§ **What to work on**
Transcribe the data below verbatim from the line with "Select the Dead" to the line with "Import a PDF". Include both of those lines.

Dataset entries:

╭──

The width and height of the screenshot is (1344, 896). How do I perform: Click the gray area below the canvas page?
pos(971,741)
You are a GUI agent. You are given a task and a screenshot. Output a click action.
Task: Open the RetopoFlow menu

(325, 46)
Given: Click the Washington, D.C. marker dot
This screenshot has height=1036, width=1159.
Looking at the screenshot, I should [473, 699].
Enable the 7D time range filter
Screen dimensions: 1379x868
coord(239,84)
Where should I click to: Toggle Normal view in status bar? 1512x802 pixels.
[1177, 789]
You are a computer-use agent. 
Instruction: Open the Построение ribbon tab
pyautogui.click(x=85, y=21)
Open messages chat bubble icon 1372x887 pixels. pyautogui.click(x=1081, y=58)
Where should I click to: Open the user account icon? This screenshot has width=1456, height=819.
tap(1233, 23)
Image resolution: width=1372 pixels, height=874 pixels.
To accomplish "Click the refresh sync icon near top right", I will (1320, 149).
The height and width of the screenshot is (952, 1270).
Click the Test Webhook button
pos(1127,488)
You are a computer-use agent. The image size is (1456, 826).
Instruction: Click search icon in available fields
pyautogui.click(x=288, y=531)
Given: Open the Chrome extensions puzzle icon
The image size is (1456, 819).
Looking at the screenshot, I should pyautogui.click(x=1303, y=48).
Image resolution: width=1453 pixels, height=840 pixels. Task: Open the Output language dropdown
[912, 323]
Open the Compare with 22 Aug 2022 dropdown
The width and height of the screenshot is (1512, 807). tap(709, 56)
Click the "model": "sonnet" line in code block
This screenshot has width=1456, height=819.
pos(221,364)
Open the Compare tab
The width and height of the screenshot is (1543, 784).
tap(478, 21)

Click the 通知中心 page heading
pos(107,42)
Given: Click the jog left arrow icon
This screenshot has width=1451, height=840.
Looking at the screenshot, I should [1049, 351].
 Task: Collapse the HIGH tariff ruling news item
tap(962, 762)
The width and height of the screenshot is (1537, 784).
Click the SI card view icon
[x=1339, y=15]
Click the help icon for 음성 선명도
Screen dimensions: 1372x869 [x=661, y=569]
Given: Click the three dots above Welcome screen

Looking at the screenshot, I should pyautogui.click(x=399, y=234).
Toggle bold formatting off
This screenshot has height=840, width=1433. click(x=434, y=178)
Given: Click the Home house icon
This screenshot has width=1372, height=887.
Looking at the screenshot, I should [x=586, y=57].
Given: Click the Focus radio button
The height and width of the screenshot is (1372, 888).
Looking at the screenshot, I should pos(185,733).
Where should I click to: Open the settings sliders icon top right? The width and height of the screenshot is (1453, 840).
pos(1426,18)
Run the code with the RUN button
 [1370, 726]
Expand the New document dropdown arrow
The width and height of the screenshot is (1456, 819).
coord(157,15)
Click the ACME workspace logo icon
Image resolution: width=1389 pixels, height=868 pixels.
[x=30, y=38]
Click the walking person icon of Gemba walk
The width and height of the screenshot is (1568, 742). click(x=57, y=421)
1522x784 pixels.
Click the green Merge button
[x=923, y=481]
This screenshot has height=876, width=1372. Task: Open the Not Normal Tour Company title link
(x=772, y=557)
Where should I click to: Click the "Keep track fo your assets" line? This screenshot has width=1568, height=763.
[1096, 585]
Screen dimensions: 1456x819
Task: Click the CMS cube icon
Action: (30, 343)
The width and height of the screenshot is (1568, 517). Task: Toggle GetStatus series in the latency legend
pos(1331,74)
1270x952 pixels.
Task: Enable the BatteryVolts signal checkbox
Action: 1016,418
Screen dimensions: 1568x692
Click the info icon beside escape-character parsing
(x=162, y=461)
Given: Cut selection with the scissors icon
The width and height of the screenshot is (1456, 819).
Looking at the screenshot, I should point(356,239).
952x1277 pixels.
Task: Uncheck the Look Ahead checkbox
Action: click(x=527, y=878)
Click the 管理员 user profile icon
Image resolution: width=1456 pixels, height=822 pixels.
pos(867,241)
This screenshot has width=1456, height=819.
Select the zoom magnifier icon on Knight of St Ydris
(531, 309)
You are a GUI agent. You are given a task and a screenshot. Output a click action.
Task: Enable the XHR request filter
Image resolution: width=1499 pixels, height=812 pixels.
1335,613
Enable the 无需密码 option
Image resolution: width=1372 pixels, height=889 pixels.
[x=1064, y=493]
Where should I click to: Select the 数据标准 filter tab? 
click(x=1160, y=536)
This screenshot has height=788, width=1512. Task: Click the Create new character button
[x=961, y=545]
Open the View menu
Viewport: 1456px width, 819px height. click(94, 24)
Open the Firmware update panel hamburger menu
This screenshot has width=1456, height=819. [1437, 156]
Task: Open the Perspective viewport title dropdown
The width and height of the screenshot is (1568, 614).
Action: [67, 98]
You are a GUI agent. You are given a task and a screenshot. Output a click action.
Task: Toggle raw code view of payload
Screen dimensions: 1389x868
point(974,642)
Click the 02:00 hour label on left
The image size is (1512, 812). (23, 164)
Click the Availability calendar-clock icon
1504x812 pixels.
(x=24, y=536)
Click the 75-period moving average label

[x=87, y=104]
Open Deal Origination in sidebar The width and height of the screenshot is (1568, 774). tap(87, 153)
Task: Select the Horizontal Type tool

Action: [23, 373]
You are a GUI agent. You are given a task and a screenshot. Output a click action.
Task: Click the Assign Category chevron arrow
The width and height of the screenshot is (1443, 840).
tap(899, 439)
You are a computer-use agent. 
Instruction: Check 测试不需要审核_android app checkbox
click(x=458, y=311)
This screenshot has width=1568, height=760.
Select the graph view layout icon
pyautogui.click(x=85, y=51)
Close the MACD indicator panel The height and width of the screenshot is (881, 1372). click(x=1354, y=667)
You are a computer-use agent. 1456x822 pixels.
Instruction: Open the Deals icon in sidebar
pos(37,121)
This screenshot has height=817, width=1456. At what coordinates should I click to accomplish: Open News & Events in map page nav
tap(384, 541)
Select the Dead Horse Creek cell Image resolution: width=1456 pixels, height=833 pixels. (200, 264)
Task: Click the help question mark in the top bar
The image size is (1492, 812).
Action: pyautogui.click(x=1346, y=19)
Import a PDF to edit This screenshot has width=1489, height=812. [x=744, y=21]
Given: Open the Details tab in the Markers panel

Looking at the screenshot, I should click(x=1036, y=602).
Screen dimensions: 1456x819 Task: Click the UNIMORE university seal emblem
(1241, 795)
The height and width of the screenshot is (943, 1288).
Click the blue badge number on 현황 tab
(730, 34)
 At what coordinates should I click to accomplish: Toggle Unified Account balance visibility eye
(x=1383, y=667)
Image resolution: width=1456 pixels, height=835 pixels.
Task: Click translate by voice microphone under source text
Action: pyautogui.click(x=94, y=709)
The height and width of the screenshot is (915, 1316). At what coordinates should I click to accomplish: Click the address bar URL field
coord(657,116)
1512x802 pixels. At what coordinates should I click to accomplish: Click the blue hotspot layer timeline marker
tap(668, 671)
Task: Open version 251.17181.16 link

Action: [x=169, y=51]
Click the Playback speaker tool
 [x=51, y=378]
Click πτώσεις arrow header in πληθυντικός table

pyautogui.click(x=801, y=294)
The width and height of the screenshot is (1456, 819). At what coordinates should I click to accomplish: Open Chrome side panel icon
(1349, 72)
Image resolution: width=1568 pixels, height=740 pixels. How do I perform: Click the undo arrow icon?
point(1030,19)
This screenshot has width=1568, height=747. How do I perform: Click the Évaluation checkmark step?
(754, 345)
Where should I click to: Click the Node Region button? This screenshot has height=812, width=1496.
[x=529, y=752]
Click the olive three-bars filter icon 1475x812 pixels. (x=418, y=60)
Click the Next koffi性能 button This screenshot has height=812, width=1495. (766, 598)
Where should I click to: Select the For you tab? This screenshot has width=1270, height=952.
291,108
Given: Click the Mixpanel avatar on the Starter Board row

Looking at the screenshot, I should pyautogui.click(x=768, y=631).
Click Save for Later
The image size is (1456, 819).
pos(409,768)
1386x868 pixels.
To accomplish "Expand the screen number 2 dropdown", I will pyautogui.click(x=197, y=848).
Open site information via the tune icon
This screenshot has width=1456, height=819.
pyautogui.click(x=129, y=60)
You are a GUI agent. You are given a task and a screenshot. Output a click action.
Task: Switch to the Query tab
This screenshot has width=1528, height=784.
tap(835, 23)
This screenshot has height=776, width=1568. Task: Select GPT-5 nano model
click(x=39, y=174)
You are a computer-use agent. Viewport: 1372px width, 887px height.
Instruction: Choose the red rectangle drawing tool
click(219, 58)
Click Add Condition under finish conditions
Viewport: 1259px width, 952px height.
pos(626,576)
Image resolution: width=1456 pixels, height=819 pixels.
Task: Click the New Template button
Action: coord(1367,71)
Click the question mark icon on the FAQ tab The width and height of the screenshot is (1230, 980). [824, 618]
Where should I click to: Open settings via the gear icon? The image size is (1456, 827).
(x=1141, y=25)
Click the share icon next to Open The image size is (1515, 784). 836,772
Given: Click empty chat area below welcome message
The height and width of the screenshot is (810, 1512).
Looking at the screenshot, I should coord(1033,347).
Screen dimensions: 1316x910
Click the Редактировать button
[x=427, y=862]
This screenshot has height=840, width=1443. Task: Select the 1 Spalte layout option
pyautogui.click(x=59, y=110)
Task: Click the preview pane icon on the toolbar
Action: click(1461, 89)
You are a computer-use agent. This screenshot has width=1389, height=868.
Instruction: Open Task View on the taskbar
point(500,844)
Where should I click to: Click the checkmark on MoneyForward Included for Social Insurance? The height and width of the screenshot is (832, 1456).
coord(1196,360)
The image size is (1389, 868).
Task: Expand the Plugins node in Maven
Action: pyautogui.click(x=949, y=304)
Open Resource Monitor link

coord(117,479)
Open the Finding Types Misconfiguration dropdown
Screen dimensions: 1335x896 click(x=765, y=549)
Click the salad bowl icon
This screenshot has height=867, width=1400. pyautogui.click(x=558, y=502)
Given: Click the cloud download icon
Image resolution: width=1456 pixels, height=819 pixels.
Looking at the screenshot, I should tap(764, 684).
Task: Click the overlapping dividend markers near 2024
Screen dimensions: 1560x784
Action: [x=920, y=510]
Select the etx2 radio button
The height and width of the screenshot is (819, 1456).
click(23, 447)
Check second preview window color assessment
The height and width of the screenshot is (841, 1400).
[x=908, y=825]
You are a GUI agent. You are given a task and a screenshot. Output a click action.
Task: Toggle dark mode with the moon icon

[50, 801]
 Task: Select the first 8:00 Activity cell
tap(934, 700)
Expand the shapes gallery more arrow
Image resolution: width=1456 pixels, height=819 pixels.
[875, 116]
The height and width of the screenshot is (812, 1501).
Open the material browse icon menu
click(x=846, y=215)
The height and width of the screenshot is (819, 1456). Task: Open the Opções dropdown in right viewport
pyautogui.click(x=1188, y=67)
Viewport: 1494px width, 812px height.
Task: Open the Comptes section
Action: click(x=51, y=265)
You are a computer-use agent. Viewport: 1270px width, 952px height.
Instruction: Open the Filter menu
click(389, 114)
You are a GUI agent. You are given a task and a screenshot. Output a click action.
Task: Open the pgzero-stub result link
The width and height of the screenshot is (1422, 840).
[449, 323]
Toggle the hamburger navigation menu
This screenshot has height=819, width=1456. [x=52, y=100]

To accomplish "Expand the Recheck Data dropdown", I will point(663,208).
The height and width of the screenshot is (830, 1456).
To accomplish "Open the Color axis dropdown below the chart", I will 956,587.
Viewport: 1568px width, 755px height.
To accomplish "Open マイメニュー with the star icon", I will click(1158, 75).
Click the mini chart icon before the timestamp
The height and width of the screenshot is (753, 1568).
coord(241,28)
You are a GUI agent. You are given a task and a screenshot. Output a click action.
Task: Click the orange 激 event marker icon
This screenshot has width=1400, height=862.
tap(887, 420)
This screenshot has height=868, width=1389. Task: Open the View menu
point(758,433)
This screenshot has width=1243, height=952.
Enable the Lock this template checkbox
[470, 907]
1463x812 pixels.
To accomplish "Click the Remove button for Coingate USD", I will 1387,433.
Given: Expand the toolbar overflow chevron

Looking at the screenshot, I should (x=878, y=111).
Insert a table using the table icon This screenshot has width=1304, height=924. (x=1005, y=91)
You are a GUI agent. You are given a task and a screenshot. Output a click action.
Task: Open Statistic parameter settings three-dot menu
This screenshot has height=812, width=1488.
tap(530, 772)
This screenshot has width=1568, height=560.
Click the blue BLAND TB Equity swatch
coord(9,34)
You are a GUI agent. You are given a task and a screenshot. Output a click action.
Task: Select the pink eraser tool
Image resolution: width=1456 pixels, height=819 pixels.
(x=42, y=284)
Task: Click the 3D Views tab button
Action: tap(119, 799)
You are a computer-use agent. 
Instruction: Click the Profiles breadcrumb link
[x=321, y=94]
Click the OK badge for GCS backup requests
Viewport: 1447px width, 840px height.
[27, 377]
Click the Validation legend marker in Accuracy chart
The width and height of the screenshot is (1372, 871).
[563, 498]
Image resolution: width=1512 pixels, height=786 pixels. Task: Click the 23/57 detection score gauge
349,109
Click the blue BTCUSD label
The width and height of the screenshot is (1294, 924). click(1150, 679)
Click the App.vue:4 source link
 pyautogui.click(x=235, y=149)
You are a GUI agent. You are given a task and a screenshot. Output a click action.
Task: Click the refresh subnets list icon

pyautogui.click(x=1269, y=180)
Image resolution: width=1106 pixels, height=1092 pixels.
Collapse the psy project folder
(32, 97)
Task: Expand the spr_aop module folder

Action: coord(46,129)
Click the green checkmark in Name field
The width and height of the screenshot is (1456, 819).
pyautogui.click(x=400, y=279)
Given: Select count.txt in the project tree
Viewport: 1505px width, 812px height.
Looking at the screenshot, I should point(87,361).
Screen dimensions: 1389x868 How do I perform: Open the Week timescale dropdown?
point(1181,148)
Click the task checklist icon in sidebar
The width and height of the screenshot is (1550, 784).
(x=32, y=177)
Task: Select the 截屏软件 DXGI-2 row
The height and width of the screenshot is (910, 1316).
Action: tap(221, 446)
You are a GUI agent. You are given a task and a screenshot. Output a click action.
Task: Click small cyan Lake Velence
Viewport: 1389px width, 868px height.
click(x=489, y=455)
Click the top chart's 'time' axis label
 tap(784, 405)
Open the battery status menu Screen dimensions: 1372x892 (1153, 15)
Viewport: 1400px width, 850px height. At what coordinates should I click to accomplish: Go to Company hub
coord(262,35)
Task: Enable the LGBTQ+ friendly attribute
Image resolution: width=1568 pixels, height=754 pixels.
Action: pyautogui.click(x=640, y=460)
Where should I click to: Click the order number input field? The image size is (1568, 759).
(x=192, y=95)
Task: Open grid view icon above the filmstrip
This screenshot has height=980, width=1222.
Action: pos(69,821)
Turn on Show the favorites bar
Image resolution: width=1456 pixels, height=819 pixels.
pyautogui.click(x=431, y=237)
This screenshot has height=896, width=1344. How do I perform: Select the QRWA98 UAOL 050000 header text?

╰──

§ **Result of this task**
Select the Dead Horse Creek cell Image resolution: width=1456 pixels, height=833 pixels. (200, 264)
Task: Click the help question mark in the top bar
The image size is (1492, 812).
Action: pyautogui.click(x=1346, y=19)
Import a PDF to edit This screenshot has width=1489, height=812. [x=744, y=21]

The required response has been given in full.